** READING TEXT **
One advantage of being a surgeon and an MBA is the opportunity to observe different ways of approaching and responding to challenges. My surgical training and 25 years of practice in academic and community hospitals have helped me become more comfortable with making major decisions despite the lack of perfect information. Although I find that it takes longer to bounce back from nights on call, I relish the excitement of stating a preoperative diagnosis before making the skin incision, knowing that I will learn the patient’s diagnosis soon after opening the abdomen.
As we await the Supreme Court decision, I believe that physicians’ comfort with moving forward despite uncertainty prepares them well to lead their organizations into uncertain times. However, we need to overcome the following hurdles:
- We have received little formal training in communication skills, win-win negotiation, or conflict management during medical school, residency, and fellowship training; because we are trained to think like scientists, we are often perceived as abrasive; moreover, when we feel time pressures, we are unlikely to discuss matters with fellow healthcare professionals, forgetting that problems that we do not talk about become situations that our colleagues may act out; for example, patient care can suffer when nurses do not call physicians for fear of being chewed out.
- The leadership styles with which we have greatest familiarity during training are command and control and pacesetting (leadership by example); unfortunately, these styles are the least optimal for building a safe environment for reflection and learning, causing us to be perceived as poor team players; we have little exposure to more visionary, democratic, and affiliative models that move people toward accomplishing shared goals, obtaining buy-in, and connecting with fellow healthcare professionals.
- However, during training, most of us experience the benefits of mentoring and coaching, which improves performance by building on clinical knowledge
Physician champions are outstanding clinicians who have earned the respect of their peers by caring for patients in a consistent and reliable fashion, delivering great clinical outcomes. They are the people we turn to when we need medical care. They are also seasoned professionals who can leverage their knowledge and experience to improve care for their community. Possible roles for physician champions include:
- Presenting and discussing clinical data with fellow physicians
- Minimizing physician-hospital battles
- Creating a safe environment for learning
- Helping to build transparency and trust
Imagine the progress you can make at your organization by leveraging the power of physician champions while you await increased clarity on the national direction for healthcare reform, for example, by reducing readmissions, improving processes of care, and decreasing variation and waste. Regardless of the outcome of the Supreme Court decision, providers will face increasing pressure to provide more coordinated, cost-effective care because our present non-system is unsustainable and because it is the right thing to do for patients and families, who come to us in times of need.
Kenneth H. Cohn is a surgeon and CEO, Healthcare Collaboration.

** YOUR INSTRUCTIONS **
Decide whether each statement agrees with the essay on physician leadership, answering yes or no and quoting the deciding words: (a) The writer has 25 years of practice in academic and community hospitals. (b) Physicians get extensive formal training in conflict management during residency. (c) Command and control is among the best leadership styles for building a safe environment for learning.

** DATA PROVIDED **
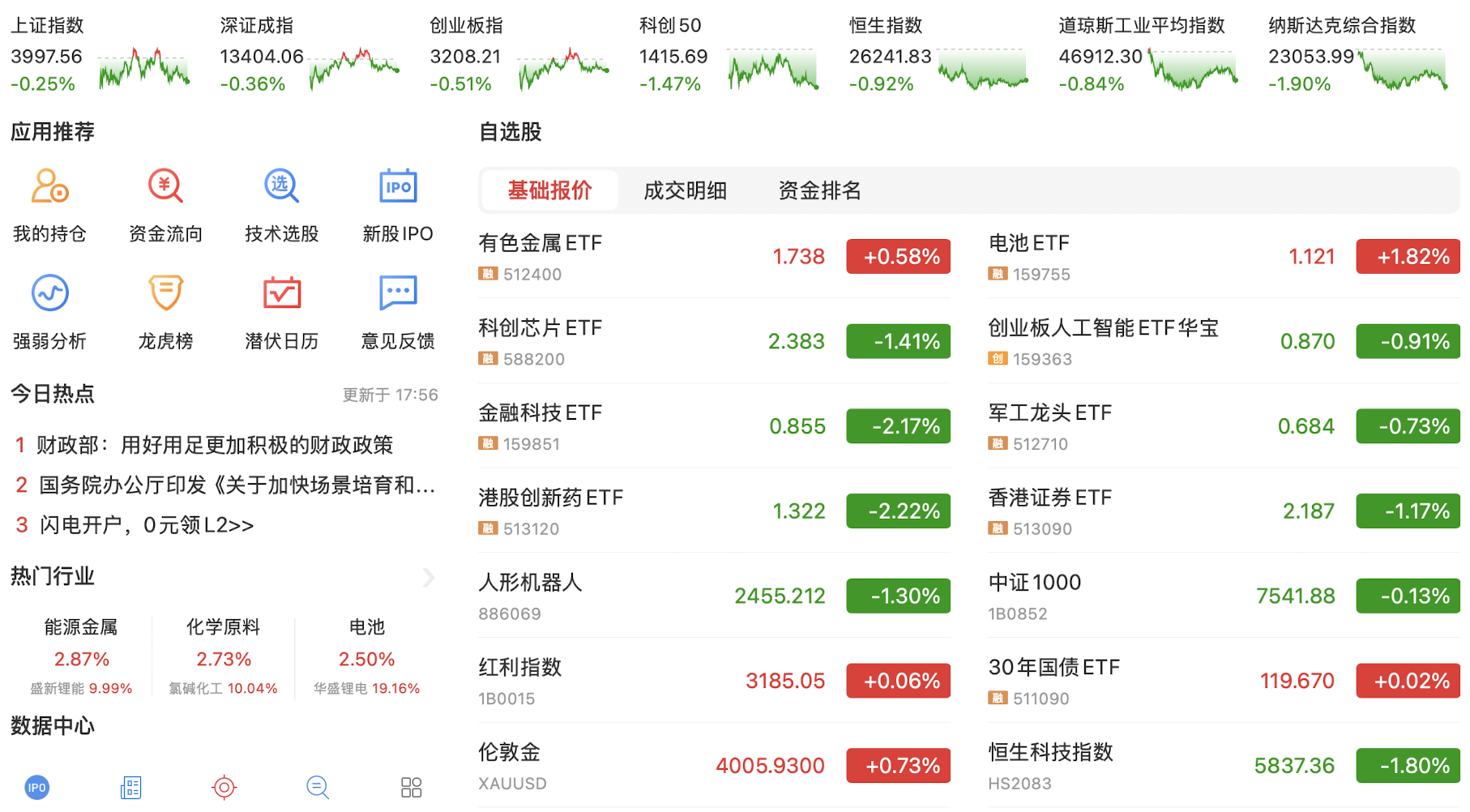Screen dimensions: 1470x812
Task: Open the 财政部 fiscal policy headline
Action: [x=215, y=445]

** OUTPUT FOR THIS TASK **
(a) Yes: "My surgical training and 25 years of practice in academic and community hospitals"
(b) No: "We have received little formal training in communication skills, win-win negotiation, or conflict management during medical school, residency, and fellowship training"
(c) No: "these styles are the least optimal for building a safe environment for reflection and learning"